Stored data entries
########################################

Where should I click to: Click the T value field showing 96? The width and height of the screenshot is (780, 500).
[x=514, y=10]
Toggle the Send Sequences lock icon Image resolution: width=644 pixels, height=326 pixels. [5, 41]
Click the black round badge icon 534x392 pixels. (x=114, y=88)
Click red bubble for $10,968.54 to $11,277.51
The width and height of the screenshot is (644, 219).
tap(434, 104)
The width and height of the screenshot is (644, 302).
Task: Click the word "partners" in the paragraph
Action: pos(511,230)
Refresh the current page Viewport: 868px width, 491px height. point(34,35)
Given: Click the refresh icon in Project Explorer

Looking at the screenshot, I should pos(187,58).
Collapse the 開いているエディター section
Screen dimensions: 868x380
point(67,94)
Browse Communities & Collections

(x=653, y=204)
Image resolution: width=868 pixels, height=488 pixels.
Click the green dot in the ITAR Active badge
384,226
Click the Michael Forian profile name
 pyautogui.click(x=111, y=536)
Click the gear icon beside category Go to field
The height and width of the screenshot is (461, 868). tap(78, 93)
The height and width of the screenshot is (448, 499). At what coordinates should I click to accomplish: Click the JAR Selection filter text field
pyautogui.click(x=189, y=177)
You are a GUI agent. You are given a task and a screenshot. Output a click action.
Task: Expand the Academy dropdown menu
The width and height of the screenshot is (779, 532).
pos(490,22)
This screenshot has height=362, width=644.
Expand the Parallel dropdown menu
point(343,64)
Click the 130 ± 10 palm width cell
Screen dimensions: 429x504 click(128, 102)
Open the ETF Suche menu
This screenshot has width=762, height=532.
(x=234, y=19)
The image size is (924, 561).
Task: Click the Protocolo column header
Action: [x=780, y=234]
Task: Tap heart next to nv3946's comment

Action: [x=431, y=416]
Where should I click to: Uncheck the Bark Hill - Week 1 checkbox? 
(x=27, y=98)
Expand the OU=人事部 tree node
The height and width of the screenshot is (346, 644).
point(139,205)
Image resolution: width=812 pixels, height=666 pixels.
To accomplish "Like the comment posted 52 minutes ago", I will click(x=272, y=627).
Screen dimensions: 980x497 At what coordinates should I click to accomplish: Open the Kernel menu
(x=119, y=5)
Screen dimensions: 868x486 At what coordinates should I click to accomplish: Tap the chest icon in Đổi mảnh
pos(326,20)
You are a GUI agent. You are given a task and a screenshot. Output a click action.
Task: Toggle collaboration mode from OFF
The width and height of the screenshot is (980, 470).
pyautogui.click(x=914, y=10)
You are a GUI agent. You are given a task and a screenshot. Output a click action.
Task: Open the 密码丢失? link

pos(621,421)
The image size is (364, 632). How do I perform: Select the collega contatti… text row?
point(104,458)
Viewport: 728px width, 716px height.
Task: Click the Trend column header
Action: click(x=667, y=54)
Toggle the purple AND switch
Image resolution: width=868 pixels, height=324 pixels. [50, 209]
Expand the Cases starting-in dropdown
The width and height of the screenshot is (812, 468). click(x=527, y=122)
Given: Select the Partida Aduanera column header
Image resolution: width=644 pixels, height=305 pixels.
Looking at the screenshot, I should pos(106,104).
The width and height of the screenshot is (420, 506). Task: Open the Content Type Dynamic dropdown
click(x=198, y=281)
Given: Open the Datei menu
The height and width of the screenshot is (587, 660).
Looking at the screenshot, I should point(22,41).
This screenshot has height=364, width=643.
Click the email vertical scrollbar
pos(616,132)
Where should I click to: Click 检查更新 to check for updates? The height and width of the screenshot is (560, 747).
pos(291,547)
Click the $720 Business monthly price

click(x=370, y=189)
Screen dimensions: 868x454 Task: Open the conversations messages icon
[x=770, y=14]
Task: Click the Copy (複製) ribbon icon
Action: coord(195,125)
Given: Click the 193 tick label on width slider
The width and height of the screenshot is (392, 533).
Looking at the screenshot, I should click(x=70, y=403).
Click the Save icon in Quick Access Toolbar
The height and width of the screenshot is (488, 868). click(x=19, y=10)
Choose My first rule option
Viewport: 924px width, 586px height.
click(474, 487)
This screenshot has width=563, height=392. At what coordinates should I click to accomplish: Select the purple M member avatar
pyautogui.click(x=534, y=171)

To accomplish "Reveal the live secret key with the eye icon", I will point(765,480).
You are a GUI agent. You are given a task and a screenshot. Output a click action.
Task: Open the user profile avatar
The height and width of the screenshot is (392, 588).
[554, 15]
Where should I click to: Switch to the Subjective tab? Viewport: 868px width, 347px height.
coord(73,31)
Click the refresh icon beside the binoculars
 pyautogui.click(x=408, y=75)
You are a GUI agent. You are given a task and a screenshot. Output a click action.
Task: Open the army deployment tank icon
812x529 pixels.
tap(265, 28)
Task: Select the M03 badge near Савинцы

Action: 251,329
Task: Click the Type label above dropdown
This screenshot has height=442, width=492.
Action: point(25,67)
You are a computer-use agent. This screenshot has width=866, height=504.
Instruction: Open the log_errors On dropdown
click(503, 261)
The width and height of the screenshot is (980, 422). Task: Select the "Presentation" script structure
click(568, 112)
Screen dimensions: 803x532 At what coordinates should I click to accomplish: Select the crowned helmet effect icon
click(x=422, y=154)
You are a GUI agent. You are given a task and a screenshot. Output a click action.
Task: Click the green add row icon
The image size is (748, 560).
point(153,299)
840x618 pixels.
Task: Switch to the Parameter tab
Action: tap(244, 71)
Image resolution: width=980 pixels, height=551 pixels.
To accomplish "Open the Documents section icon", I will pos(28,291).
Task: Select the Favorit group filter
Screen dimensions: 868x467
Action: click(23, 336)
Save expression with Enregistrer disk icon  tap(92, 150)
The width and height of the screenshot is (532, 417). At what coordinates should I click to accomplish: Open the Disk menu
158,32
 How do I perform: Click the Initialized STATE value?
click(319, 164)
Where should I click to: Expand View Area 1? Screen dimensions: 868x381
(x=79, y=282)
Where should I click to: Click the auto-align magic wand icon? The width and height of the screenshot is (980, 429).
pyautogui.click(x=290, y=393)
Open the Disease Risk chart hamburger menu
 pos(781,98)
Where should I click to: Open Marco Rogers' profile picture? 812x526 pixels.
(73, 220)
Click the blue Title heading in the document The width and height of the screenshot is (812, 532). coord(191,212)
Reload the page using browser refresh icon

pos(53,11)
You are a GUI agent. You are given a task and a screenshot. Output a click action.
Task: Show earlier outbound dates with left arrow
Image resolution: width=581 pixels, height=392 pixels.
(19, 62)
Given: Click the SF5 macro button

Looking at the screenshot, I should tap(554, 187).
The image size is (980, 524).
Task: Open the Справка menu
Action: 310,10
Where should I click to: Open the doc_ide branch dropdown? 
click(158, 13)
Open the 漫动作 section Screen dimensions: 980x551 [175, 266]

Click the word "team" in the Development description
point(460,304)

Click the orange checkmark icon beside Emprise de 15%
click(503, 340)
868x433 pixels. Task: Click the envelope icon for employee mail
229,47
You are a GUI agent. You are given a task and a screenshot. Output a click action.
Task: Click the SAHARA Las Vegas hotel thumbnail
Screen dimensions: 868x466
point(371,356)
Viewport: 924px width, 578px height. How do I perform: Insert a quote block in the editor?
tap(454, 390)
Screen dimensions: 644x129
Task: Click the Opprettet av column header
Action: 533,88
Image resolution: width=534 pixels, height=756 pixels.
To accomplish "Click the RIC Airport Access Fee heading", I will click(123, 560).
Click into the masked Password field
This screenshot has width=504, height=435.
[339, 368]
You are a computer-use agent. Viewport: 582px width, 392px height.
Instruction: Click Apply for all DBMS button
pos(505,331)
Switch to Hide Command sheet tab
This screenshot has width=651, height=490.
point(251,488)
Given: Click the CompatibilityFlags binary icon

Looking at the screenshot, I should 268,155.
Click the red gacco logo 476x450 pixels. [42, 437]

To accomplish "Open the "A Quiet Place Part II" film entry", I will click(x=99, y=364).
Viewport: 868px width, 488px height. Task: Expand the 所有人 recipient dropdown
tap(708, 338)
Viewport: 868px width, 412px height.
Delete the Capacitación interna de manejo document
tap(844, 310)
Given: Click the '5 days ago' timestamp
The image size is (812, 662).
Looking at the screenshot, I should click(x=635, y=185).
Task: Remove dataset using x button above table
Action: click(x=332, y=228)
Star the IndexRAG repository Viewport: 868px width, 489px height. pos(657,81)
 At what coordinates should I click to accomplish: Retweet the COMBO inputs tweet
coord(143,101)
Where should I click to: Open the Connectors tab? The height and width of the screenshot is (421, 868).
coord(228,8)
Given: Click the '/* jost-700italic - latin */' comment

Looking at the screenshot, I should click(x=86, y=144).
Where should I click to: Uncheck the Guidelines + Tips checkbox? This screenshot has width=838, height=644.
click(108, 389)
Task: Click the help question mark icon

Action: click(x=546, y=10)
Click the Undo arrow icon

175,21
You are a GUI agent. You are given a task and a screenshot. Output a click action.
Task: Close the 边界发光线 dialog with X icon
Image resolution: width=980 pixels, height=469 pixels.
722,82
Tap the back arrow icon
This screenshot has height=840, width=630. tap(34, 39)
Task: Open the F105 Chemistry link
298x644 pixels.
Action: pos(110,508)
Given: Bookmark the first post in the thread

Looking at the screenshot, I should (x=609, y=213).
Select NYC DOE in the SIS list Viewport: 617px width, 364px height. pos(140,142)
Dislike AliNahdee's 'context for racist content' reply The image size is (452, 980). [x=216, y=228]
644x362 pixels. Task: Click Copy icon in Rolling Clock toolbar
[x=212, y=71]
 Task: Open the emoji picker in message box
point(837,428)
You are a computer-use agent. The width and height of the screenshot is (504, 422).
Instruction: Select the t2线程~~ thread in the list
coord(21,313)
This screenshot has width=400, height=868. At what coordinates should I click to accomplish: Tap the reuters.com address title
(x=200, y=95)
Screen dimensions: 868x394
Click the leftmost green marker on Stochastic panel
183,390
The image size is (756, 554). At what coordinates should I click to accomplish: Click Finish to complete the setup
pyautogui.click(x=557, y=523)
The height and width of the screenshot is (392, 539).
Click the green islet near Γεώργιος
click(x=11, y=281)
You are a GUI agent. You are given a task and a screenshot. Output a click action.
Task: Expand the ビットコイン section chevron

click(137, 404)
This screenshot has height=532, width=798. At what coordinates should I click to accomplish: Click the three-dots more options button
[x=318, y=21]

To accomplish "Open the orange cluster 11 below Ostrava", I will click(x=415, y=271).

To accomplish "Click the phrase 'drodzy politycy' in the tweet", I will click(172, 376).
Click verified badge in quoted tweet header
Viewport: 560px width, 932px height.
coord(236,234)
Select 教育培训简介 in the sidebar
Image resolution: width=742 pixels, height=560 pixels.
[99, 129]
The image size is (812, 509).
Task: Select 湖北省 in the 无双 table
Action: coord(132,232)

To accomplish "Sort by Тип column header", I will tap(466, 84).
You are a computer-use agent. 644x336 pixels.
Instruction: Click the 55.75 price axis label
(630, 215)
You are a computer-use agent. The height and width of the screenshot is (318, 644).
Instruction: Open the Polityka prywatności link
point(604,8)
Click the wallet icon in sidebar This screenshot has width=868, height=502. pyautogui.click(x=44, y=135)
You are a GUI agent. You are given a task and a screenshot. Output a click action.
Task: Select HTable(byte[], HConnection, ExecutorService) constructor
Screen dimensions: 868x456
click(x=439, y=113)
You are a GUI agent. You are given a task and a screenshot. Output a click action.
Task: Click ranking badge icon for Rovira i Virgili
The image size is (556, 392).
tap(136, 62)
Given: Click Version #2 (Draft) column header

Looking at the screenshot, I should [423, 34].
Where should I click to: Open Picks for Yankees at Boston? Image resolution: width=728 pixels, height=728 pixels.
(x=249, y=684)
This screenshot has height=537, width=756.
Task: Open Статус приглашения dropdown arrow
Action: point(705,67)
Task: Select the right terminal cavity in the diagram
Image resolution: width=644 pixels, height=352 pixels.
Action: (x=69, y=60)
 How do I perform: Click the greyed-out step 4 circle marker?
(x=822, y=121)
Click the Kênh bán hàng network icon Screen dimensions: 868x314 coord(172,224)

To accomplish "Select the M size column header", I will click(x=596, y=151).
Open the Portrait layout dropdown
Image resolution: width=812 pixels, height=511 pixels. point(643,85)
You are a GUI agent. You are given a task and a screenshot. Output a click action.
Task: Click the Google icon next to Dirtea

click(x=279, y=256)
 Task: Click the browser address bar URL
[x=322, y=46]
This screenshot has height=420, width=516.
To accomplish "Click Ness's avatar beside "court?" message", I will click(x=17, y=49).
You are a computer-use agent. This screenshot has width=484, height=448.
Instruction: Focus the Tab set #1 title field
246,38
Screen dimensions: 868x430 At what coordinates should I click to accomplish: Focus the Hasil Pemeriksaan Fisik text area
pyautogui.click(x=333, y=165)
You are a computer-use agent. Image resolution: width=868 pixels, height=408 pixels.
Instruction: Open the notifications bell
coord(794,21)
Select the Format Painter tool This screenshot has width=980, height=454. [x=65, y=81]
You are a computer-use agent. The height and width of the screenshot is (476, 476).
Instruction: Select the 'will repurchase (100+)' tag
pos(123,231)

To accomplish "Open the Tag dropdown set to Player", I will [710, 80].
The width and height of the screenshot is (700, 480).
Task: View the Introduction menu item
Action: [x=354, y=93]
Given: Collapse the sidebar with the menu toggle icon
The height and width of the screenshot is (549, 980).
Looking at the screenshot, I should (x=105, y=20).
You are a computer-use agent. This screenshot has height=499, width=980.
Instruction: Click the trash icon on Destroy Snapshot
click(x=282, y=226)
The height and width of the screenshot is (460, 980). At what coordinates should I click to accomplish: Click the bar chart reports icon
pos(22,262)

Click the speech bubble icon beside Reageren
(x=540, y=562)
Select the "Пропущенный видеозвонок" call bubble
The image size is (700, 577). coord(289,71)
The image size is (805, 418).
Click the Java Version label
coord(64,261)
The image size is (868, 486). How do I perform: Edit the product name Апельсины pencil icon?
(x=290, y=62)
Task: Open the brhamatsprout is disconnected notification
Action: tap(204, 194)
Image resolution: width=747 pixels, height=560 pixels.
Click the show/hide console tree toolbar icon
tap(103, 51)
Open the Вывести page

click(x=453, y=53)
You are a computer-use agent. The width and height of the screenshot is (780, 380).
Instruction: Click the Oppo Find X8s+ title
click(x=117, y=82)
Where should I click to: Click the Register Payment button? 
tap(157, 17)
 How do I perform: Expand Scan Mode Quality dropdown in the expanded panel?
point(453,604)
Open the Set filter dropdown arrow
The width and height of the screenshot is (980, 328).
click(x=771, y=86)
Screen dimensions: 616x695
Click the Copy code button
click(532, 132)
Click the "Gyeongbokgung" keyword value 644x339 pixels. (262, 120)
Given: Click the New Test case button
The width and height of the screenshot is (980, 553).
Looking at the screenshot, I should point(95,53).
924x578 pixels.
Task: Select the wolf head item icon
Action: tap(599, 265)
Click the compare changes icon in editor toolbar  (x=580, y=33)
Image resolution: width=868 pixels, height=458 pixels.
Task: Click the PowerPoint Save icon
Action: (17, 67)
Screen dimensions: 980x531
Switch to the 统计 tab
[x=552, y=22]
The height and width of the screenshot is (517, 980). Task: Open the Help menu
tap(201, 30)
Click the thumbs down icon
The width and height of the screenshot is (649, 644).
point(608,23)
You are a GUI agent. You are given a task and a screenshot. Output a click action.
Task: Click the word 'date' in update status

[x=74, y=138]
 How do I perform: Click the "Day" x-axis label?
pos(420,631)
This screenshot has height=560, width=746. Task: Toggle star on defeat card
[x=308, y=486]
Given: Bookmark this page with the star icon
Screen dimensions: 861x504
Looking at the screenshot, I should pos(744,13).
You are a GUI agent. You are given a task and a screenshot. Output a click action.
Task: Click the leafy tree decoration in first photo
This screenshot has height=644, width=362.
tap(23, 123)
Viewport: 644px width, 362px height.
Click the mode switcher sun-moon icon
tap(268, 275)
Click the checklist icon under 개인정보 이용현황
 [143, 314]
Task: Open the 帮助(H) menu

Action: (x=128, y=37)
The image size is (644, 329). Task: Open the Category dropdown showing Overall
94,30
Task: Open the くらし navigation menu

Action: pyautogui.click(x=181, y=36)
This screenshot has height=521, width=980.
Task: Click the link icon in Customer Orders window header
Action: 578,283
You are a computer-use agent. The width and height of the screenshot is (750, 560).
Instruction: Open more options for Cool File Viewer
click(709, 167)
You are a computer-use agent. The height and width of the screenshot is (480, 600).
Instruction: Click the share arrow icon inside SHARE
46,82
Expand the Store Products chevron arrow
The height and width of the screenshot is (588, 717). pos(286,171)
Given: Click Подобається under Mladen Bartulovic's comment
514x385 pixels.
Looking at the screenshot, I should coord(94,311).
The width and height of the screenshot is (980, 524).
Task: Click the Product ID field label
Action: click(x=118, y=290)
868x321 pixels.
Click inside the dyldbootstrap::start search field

########################################

== Task directions ==
From the records above, pull every line that carries the word "with".

== Answer to this task ==
To accomplish "Reveal the live secret key with the eye icon", I will point(765,480).
Save expression with Enregistrer disk icon  tap(92, 150)
Task: Show earlier outbound dates with left arrow
Task: Close the 边界发光线 dialog with X icon
Given: Collapse the sidebar with the menu toggle icon
Given: Bookmark this page with the star icon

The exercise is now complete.